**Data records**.

= Beginning of Section =

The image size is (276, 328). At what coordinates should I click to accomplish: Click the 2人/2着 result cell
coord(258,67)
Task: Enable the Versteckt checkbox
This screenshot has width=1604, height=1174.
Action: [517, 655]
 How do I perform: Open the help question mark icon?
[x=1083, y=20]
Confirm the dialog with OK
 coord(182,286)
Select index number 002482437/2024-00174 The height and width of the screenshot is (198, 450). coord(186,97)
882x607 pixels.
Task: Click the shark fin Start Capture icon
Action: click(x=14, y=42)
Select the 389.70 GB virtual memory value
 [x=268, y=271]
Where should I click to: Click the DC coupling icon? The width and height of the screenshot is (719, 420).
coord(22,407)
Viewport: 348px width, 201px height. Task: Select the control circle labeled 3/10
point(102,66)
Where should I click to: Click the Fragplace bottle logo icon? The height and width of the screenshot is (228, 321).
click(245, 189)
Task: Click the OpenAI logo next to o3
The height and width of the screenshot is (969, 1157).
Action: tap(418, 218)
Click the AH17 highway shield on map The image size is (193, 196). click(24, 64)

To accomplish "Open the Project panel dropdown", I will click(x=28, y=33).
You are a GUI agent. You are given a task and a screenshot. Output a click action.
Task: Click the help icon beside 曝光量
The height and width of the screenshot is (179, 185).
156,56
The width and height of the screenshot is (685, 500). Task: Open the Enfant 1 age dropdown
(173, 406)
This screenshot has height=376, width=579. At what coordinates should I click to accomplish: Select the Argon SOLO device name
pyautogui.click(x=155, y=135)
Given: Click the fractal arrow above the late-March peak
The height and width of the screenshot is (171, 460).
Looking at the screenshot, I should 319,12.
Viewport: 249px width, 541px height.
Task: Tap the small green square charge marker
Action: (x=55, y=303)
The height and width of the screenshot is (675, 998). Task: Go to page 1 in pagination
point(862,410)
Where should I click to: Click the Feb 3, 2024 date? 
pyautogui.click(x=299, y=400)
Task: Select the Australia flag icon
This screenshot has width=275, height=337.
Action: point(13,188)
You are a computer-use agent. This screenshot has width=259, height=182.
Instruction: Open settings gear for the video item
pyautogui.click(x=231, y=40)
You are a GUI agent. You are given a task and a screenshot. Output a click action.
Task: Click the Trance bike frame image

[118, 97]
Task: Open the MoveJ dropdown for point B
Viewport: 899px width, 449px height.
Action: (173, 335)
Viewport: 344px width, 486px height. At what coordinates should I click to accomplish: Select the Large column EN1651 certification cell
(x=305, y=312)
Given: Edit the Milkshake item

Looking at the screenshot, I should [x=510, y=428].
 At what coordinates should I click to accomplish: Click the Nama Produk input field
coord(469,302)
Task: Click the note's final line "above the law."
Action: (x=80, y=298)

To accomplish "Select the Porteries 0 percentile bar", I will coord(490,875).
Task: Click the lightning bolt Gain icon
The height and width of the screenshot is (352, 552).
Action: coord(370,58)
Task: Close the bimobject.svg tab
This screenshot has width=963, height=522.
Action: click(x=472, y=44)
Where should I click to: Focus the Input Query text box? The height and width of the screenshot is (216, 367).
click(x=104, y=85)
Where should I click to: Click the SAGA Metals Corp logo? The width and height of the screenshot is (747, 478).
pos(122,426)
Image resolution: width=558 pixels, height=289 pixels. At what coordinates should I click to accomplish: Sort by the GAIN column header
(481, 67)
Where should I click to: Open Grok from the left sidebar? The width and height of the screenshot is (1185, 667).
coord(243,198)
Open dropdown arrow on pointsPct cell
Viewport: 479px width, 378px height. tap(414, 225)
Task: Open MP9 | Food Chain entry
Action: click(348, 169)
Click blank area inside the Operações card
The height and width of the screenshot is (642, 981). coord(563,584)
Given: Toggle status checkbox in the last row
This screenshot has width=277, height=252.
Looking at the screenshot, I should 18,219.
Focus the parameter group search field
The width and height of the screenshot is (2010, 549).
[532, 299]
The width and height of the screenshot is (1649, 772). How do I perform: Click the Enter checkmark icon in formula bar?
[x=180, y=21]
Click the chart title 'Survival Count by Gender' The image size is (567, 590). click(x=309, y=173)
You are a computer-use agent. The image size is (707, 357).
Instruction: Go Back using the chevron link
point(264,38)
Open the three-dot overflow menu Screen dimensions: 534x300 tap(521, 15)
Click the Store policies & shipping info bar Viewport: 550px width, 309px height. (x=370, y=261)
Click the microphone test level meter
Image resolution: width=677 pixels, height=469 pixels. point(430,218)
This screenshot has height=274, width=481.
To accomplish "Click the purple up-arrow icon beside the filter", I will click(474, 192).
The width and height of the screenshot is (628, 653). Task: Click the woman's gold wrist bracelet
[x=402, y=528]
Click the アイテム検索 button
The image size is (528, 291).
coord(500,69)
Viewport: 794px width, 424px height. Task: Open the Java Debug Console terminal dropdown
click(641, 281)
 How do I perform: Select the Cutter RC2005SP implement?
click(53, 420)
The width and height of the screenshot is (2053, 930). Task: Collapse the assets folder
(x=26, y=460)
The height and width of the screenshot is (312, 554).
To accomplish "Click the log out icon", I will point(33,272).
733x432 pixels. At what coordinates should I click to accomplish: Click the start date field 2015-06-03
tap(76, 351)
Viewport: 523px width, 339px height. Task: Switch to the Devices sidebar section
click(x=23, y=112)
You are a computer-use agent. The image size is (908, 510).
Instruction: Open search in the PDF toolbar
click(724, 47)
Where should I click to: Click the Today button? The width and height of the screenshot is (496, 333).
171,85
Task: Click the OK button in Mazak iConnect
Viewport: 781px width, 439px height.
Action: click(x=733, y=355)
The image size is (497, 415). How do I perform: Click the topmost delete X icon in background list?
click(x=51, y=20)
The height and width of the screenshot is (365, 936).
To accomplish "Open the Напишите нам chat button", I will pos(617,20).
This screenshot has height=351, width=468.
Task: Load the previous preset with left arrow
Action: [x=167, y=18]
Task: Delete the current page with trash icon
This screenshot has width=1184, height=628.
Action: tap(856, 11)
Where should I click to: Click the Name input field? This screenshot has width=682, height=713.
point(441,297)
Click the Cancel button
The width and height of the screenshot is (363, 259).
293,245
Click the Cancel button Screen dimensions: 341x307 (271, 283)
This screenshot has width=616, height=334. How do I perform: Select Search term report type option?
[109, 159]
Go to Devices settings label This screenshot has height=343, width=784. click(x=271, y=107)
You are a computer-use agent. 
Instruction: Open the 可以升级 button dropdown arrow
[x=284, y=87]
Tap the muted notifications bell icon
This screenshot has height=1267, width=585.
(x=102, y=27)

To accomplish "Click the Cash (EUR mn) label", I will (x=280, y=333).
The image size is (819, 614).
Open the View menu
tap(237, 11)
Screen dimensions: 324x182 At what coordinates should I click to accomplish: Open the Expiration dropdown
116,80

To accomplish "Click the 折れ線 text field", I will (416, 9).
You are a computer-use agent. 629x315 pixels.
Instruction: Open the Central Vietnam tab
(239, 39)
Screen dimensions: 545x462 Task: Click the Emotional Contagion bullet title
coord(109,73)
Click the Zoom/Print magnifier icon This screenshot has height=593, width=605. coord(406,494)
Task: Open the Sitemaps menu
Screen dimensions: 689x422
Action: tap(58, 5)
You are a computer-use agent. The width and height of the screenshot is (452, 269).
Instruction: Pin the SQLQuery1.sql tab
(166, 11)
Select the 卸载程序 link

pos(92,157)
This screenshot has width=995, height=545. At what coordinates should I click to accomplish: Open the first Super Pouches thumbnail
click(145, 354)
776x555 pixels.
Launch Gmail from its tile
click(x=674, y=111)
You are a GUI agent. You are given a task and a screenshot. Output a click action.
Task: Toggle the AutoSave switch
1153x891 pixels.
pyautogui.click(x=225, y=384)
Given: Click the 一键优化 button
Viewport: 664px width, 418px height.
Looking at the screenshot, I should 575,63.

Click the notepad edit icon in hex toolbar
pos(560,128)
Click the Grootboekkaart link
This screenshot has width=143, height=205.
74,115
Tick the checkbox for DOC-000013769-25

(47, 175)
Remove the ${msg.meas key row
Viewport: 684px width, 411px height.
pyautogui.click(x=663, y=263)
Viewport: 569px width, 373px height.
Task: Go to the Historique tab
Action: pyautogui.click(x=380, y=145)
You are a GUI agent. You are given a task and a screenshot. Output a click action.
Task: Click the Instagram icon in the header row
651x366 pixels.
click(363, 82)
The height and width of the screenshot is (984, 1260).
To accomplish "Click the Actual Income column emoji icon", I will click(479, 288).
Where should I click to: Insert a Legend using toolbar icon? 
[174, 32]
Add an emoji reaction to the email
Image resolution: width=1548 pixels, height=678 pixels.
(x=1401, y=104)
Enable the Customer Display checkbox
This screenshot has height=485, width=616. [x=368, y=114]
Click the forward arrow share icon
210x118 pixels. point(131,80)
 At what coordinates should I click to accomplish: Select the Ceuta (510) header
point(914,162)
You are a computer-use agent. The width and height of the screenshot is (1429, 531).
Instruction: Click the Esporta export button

= End of Section =

**INSTRUCTIONS FOR THE TASK**. Your answer should be a single number: the count of lines in these records that hold the string "Cancel".

**ANSWER FOR THIS EXERCISE**. 2